MUSCAT Oman is ranked 18th this year in the World Economic Freedom rankings, up from the 24th spot in 2006, according to the Economic Freedom of the World: 2007 Annual Report, released on Tuesday by the International Research Foundation (IRF) of Oman.
The report was prepared by the Fraser Institute of Canada in association with independent research organizations in 71 countries including the IRF.
Economic freedom in the Sultanate is growing faster than the world average. Director of the Centre for Globalization Studies at the Fraser Institute Fred McMahon said that the report measures the extent to which individuals and families are free to make their own decisions. “You are in the best position to decide what to buy, what to make and what to sell, said McMahon.
It was economic freedom that had transformed Ireland in the about 20 years. From 10 to 20 per cent unemployment it now had a shortage of labour, it had become richer than Canada in terms of per capita income.
“Very poor regions like Hong Kong and Singapore had become prosperous by establishing economically free economies,” said McMahon. Hong Kong tops international rankings for economic freedom, with Singapore a close second and New Zealand in the third spot. Hong Kong gets 8.9 out of 10, Singapore gets 8.8, US gets 8.1, Germany and Oman is ranked 18th with 7.6.
The Sultanate is just behind the UAE for regional lead.
The report uses 42 measures to create the index. They include the legal system, size of government taxation, trade regulation and tariff.

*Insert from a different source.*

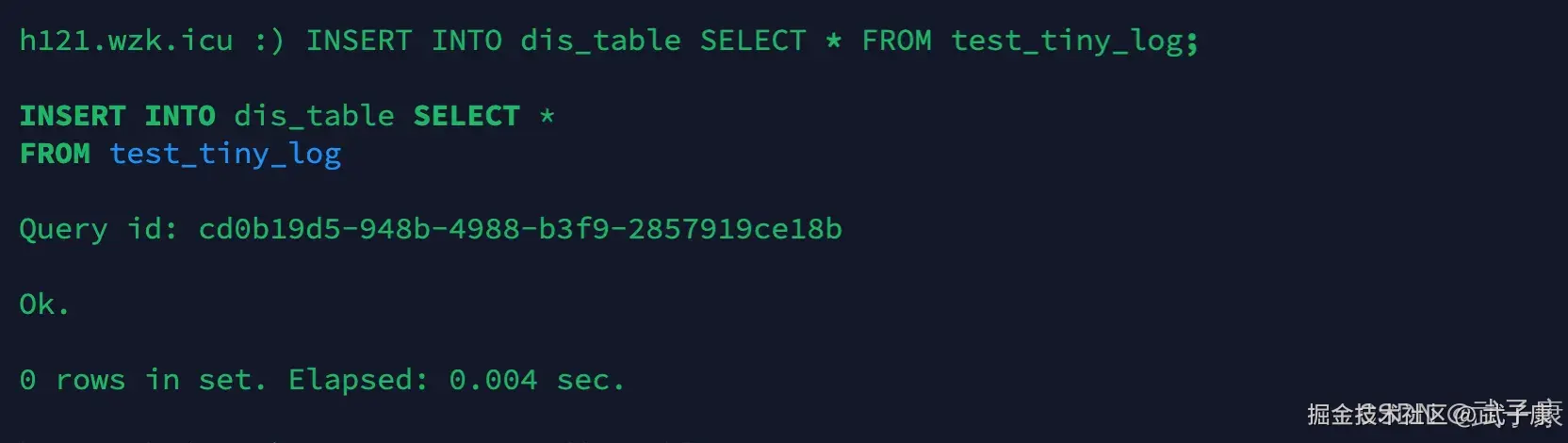
Task: Click the "Ok." status message
Action: (x=44, y=304)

Oman’s scores (higher value indicates greater freedom) in key components are: Size of government changed to 5.7 from 5.9 in last year’s report; legal structures and security of property rights changed to 7.7 from 7.5; access to sound money changed to 9.4 from 8.6; freedom to trade internationally changed to 7.3 from 7.8; regulation of credit, labour and business changed to 8.0 from 6.6.

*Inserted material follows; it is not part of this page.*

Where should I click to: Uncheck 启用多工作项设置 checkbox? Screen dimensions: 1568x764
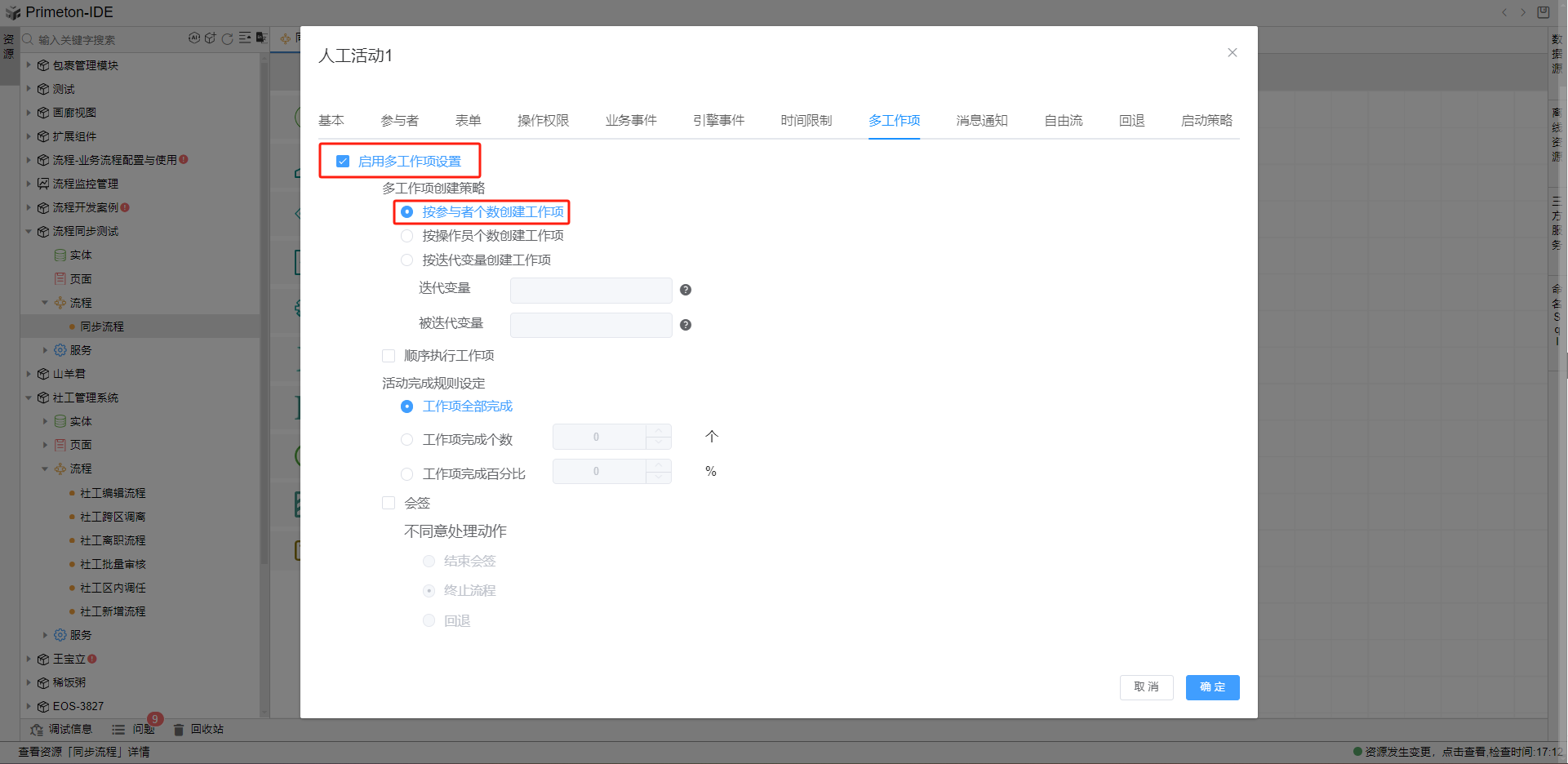343,162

McMahon said if Oman had to go further, it should reduce the size of government. Government consumption was very high at 35.5 per cent and it crowds out the private sector and reduces economic freedom. In the legal system the achievements were great, but there were complaints that the enforcement of contracts was slow, complicated and difficult, said McMahon.
Omani Centre for Investment Promotion and Export Development CEO Dr Salem Al Ismaily said such reports help attract investment as prospective investors study the country before deciding to invest. He said presently $15 billion in investment was on the ground and the volume was very high pushing up the cost of cement.
The Economic Freedom of the World report, 2007, also includes research which shows that by liberalizing trade with foreign nations, economically free countries can exert a positive even if modest impact on economic freedom in less free nations.